# TASK STATEMENT
Copy word for word the passage of the Ron Paul post starting with "It seems to" and going on through "of the corporation.".
----- STUDY TEXT
Monday, November 19, 2007

On Libertarianism and Ron Paul

One of the interesting developments of this election season is the candidacy of Ron Paul. The Texas congressman has run a successful, internet based, campaign that has kept him in the Republican race, despite being a "maverick" within the party. What I have found interesting is how many young people seem to gravitate towards Paul. His "libertarian" message, which emphasizes personal freedom and responsibility, a strict interpretation of the constitution, his opposition to the Patriot Act, and his anti-Iraq War voting record seem to connect with politically minded young people.

We live in strange times--and times which are obviously political disorienting. Although I am not one squelch youthful exuberance when it comes to politics, I find Paul's "libertarianism" to be hardly liberating. It seems that the biggest attraction to Paul is the spirit which exudes from his positions--he believes that there is something special in the United States political system, something that has been corrupted by current politics, and he has taken relatively principled stands against an unpopular war and controversial legislation (primarily the Patriot Act). These are positions in which I am in basic agreement. That he is taking such stands as a Republican, makes him even more intriguing.

I find many problems with his positions as well. Clearly, Paul is closely entangled with the religious right--which is curious for a constitutional libertarian. He supports the notion of prayer in schools believing that the federal government doesn't have the right to speak on the issue--something which I find puzzling as the prevention of government sanctioned school prayer in public schools is a significant curtailment of government power. He is also pro-life believing that that the federal government doesn't have the right to find abortion laws illegal--which is also curious--since Roe v. Wade is premised on the right to personal privacy--something I would think a libertarian would support.

It seems to me that Paul's libertarianism, even accepting his limited definition of the term at face value, is highly selective. Most of his positions are not about shrinking government, but seem to be about moving authority out of the hands of the federal government to the states (shrinking one form of government and enlarging another) or into the hands of the private and unaccountable bureaucracies we call corporations. He is a libertarian when it comes to cutting welfare and education, a proponent of big government (even if it is the state government) when it comes to preventing women's right to choose and promoting religion and a proponent of the private tyranny of the corporation.

What is very clear is that the word "libertarian" in the American political context does not mean the same thing it means in most other parts of the world. Historically and worldwide, libertarianism has been almost synonymous with various strains of anarchism--an anti-capitalist ideology which believes that all sources of social authority must be challenged--including the notion that the government has the right to use the legal code to create and protect private property. The libertarian left has a strong tradition in the United States--including the multitude of 19th century utopian communities that dotted the American countryside, the IWW, Emma Goldman, Rudolf Rocker, various New Left organizations and utopian experiments in the 1960s, Noam Chomsky, Anti-Racist Action, Food Not Bombs, housing collectives and worker collectives, various anarcho-punk and experimental squatter communities, and, most recently, Michael Albert's "Parecon." But even with all this, somehow, "libertarian" has come to mean supporting corporate capitalism and entangling the government with religion--only in America!
----------
----- INFORMATION SHOWN
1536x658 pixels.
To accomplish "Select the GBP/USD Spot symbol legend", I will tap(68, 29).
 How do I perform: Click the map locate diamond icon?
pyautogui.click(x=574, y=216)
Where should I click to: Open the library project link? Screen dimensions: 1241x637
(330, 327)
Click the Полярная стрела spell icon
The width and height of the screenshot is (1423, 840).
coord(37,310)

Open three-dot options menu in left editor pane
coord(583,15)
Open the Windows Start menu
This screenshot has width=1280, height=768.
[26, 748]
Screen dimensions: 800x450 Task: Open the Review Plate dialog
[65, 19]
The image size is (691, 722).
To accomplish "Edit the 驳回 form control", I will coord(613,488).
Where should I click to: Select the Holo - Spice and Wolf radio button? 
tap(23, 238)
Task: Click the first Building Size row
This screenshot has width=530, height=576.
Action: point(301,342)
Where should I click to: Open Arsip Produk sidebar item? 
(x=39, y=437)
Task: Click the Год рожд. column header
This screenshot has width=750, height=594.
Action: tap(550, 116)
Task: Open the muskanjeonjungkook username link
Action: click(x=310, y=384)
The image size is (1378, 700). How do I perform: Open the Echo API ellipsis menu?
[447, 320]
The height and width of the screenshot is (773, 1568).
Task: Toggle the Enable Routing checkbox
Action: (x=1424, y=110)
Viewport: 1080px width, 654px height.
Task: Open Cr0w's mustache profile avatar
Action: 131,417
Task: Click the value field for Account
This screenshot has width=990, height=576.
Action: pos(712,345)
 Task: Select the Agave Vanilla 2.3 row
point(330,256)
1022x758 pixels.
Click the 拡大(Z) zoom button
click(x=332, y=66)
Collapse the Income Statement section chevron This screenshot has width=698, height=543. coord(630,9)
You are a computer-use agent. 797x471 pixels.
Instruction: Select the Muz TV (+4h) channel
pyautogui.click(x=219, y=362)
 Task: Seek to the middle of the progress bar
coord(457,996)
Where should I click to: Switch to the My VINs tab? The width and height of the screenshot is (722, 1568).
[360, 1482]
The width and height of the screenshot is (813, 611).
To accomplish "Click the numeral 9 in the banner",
----------
# TASK OUTPUT
It seems to me that Paul's libertarianism, even accepting his limited definition of the term at face value, is highly selective. Most of his positions are not about shrinking government, but seem to be about moving authority out of the hands of the federal government to the states (shrinking one form of government and enlarging another) or into the hands of the private and unaccountable bureaucracies we call corporations. He is a libertarian when it comes to cutting welfare and education, a proponent of big government (even if it is the state government) when it comes to preventing women's right to choose and promoting religion and a proponent of the private tyranny of the corporation.